▶ _Description of the task_: All the records that follow need to be reproduced exactly. Omit the images.

── Data extract

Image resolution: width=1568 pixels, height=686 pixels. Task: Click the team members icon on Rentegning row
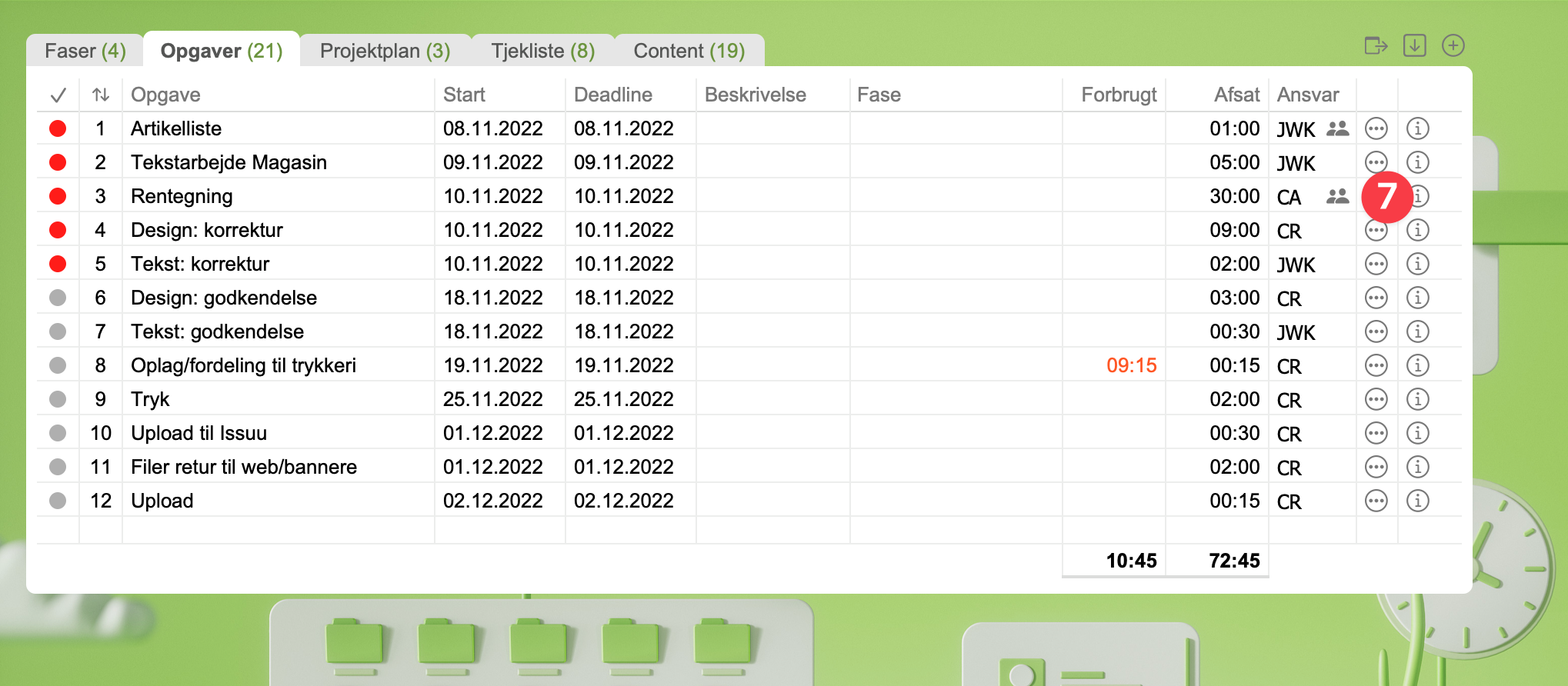[x=1337, y=196]
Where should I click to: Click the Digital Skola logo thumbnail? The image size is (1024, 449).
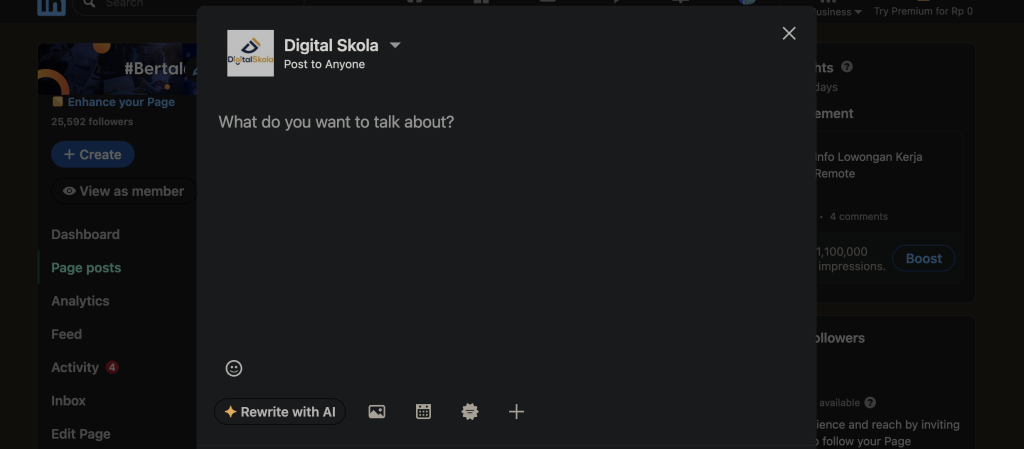click(x=250, y=54)
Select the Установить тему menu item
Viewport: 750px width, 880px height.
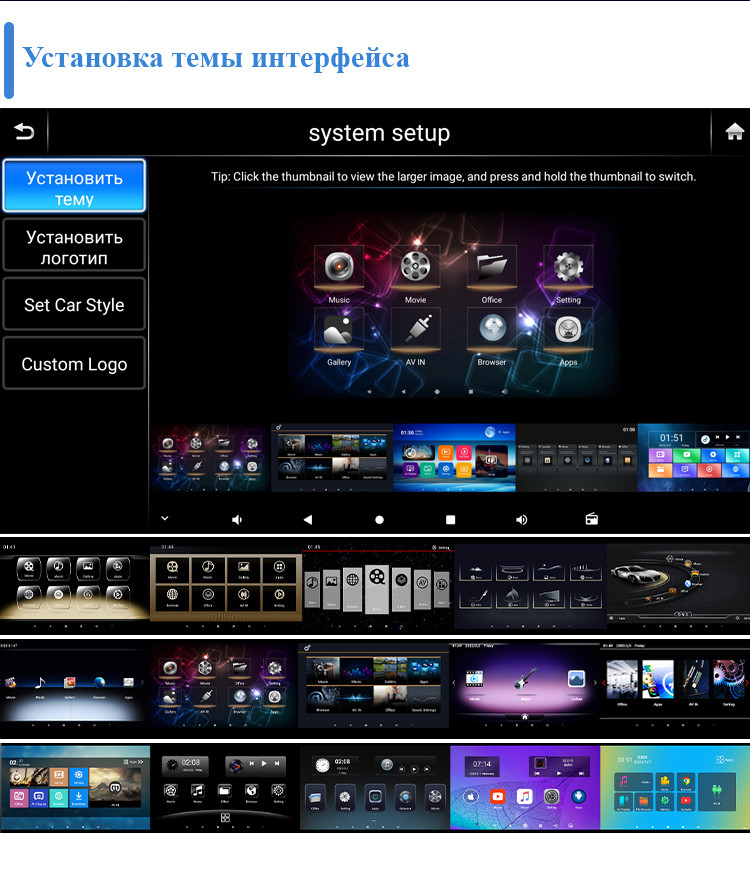pyautogui.click(x=74, y=187)
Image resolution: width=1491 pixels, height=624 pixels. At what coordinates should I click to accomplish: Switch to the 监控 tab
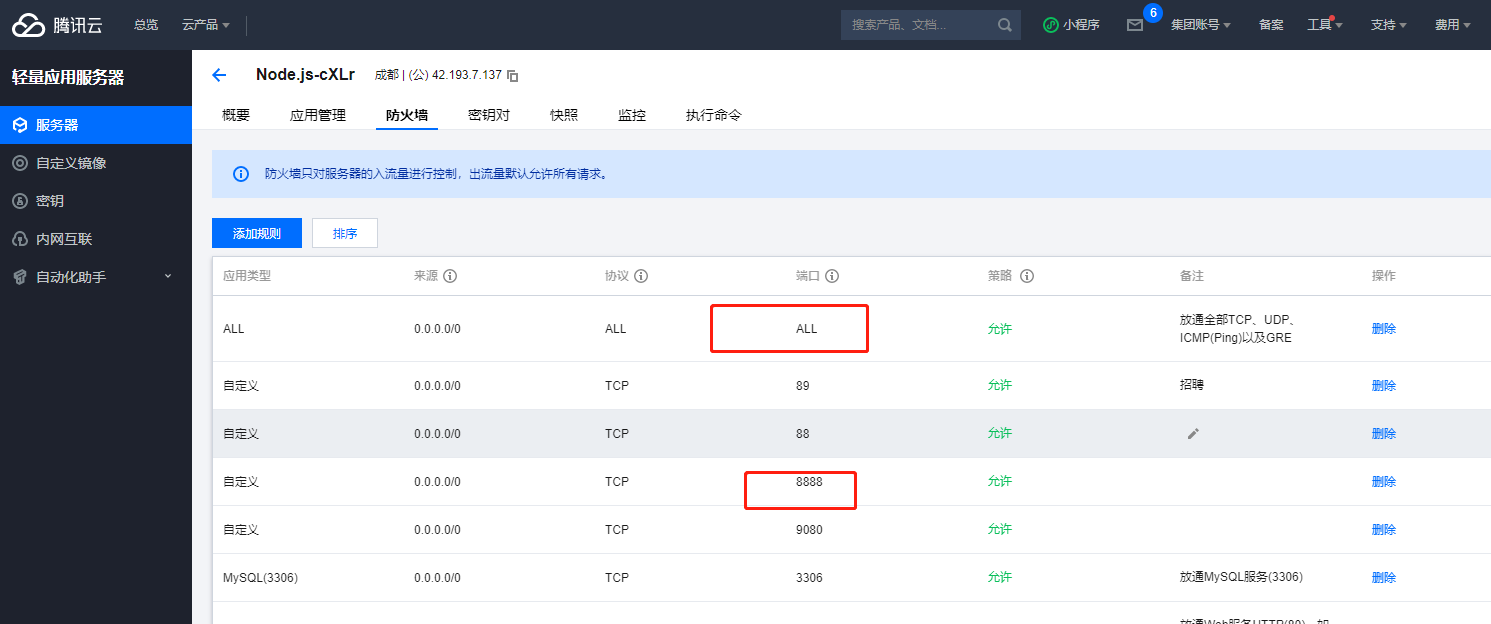pyautogui.click(x=632, y=115)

────

▶ _Exercise result_:
Image resolution: width=1568 pixels, height=686 pixels. Task: Click the team members icon on Rentegning row
[x=1337, y=196]
Where should I click to: Click the Digital Skola logo thumbnail? The image size is (1024, 449).
click(x=250, y=54)
Select the Установить тему menu item
Viewport: 750px width, 880px height.
pyautogui.click(x=74, y=187)
Image resolution: width=1491 pixels, height=624 pixels. At what coordinates should I click to accomplish: Switch to the 监控 tab
pyautogui.click(x=632, y=115)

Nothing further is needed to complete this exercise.